Christine Peck’s love of Volkswagens blossomed early in her life and never left.
When she was a freshman in high school, she cruised to swim meets in a 1972 blue VW bus owned by her teammate’s parents. That same friend scored a VW Beetle once she was able to drive. Christine wanted one too, “but my dad thought they were unsafe because their engines were in the back,” she says. “I decided I would get one when I was older.”
She followed through, buying a standard yellow Beetle in 1998 and selling it five years later when Volkswagen released the New Beetle Convertible. After Christine’s first husband, James “Kevin” Grider, died in 2009, she joined River City Clowns, began playing a character called “Daisy,” and decorated the newer tan convertible for clown events.

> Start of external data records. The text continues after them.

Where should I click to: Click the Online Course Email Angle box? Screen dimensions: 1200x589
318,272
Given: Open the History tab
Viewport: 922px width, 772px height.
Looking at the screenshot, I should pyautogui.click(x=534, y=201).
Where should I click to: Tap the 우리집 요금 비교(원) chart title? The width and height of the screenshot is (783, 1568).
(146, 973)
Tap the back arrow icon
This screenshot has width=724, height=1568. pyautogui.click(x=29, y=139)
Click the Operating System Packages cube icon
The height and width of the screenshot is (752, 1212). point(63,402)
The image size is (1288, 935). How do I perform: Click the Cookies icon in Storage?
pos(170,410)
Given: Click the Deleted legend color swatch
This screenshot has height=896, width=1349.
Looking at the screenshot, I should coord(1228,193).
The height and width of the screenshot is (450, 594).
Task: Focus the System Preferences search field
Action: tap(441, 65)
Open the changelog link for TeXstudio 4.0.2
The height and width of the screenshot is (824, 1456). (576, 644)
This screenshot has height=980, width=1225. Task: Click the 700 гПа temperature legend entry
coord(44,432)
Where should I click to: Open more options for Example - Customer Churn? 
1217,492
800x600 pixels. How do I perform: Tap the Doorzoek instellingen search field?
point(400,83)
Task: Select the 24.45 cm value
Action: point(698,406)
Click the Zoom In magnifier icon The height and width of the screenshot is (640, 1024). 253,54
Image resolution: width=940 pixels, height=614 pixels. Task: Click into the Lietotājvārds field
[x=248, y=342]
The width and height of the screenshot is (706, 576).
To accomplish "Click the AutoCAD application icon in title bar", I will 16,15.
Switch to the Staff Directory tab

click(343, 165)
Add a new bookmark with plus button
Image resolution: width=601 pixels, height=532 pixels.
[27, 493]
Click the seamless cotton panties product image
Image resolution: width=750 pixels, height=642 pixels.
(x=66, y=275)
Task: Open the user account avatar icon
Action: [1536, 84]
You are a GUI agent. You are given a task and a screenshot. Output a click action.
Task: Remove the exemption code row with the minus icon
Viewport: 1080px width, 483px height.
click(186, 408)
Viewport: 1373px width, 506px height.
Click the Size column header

Selling the convertible in 2012 and marrying Michael Peck in 2016, Christine yearned for her own vintage VW bus.
“I looked for probably five years off and on,” Christine says. She hit the jackpot at USAcustombus.com, discovering a yellow, 1973 Samba manufactured in Brazil. She and Michael traveled to Pompano Beach, Florida, in September 2023, made the buy —asked what she paid, Christine answers, “Enough,” — and had it shipped via trailer to their Mount Vernon, Indiana, home.
The 23-window bus isn’t the easiest vehicle to drive: It has manual transmission and lacks air conditioning and power steering. The white leather interior seats eight in a L-shaped layout, and there’s a TV. Christine adds retro accoutrements such as a ‘70s-themed quilt and a yellow shag rug. She held a Facebook contest to name the bus and chose “Sunbeam.”
Christine doesn’t take Sunbeam long distances — “you drive it on a beautiful day around town,” she says. “It fulfilled a childhood dream of mine to get it, and it always makes people smile. We get lots of waves and thumbs-up.”
“I have caught people sitting in it,” she says, adding that she does not mind when they do, and she’s happy to chat up curious onlookers. “So many people either had one, or their parents owned one and they have memories. Younger generations get a kick out of the vintage vehicle,” too, including, Christine says, her five grandchildren.
She explains that the biggest challenge was finding a repair location, but she shouts out Full Throttle Automotive in Evansville for its good work. “They do all vehicles, but they do take a lot of classic cars,” she says.
Christine’s fourth Volkswagen is different from the Samba, to say the least. Her 2025 ID.Buzz is fully electric, “with lots of bells and whistles and safety features,” she says. Although yellow is her favorite color, the 2025 model (named “Moonbeam” in a Facebook contest) has more of a green hue. As for what’s next, “I’m thinking about getting another 1973 beetle convertible,” she says. “But I want it to be yellow.”
Christine is “semi-retired” as the owner of The Image Inks Co., while Michael is retired from CountryMark. Christine says her husband would be the first to say the Volkswagen automobiles are all hers and that she controls the couple’s garage. Michael “drives a truck, and he parks in the street,” Christine says.